SUPERIOR COURT OF NEW JERSEY APPELLATE DIVISION


August 4, 2008

MARLBORO INN, LLC, ALEXANDER CALDER, III AND NANCY CALDER, PLAINTIFFS-APPELLANTS/CROSS-RESPONDENTS,
v.
MARLBORO LOFT PARTNERS, LLC,*FN1 DEFENDANT-RESPONDENT/CROSS-APPELLANT.

On appeal from Superior Court of New Jersey, Law Division, Essex County, Docket No. L-8613-04.

Per curiam.

NOT FOR PUBLICATION WITHOUT THE APPROVAL OF THE APPELLATE DIVISION

Submitted April 9, 2008

Before Judges Parker and Lyons.

This case concerns the payment of legal fees to enforce an indemnification and hold harmless provision in a contract. The trial court awarded legal fees and costs incurred by plaintiff/indemnitee Marlboro Inn, LLC (Seller) to resolve the underlying claim against it, but did not award Seller its attorneys' fees incurred in enforcing the indemnification provisions of the contract against defendant/indemnitor Lafayette Square Construction Co., LLC (Purchaser).*fn2 The trial court also denied Seller's application for fees regarding its enforcement of the indemnity provisions of the contract under the frivolous claims statute, N.J.S.A. 2A:15-59.1, and rule, Rule 1:4-8. Because we find that the contract did not contain a provision awarding legal fees to plaintiff in connection with the enforcement of the contract itself, that shifting fees is generally disfavored under the law, and that plaintiff failed to comply with N.J.S.A. 2A:15-59.1 and Rule 1:4-8, we affirm the decision of the trial court.

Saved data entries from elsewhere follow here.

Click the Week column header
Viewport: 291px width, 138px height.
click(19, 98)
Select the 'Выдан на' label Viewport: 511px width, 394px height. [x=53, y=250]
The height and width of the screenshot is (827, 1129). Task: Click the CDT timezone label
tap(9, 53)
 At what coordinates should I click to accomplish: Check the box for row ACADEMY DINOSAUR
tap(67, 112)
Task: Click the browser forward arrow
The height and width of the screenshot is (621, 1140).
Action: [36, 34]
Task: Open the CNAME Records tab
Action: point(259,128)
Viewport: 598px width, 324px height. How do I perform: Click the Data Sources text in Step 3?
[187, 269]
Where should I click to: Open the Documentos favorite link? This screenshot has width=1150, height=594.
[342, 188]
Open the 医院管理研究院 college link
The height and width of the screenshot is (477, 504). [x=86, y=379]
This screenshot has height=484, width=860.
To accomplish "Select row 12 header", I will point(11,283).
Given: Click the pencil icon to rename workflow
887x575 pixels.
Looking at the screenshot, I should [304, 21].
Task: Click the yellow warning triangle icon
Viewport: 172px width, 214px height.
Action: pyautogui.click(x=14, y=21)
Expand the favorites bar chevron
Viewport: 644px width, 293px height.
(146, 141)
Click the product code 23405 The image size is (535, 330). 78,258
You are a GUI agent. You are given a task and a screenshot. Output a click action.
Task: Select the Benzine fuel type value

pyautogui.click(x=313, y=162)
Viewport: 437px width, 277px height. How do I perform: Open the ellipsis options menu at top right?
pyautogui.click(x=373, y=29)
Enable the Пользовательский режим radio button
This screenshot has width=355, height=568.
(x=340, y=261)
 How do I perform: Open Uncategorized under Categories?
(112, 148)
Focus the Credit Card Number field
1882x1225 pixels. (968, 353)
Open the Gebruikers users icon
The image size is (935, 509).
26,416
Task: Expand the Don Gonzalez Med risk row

The following facts and procedural history are relevant to our consideration of the issues advanced on appeal. Plaintiffs Alexander Calder, III and Nancy Calder are the owners of plaintiff Seller, Marlboro Inn, LLC. The Calders, through Marlboro Inn, LLC, owned and operated an inn in Montclair known as the "Marlboro Inn." In May 2003, Seller entered into a contract (Contract) to sell its real estate and assets to Purchaser, Lafayette Square Construction Co., LLC. The Contract provided that:

Commencing as of and after the Closing, [Purchaser] agrees to assume, pay all rental and other charges and otherwise perform under that certain Lease Agreement for the Merlin Magix telephone system, between Seller and Avaya Financial Services, dated March 27, 2002 (the "Lease"), and hereby indemnifies and holds Seller and its members, agents, directors, officers, employees, successors and assigns harmless from and against any and all claims, causes of action, damages, liabilities, demands, suits, obligations to Avaya Financial Services, together with all losses, penalties, costs and expenses relating to any of the foregoing (including but not limited to court costs and reasonable attorneys' fees) arising out of the Lease.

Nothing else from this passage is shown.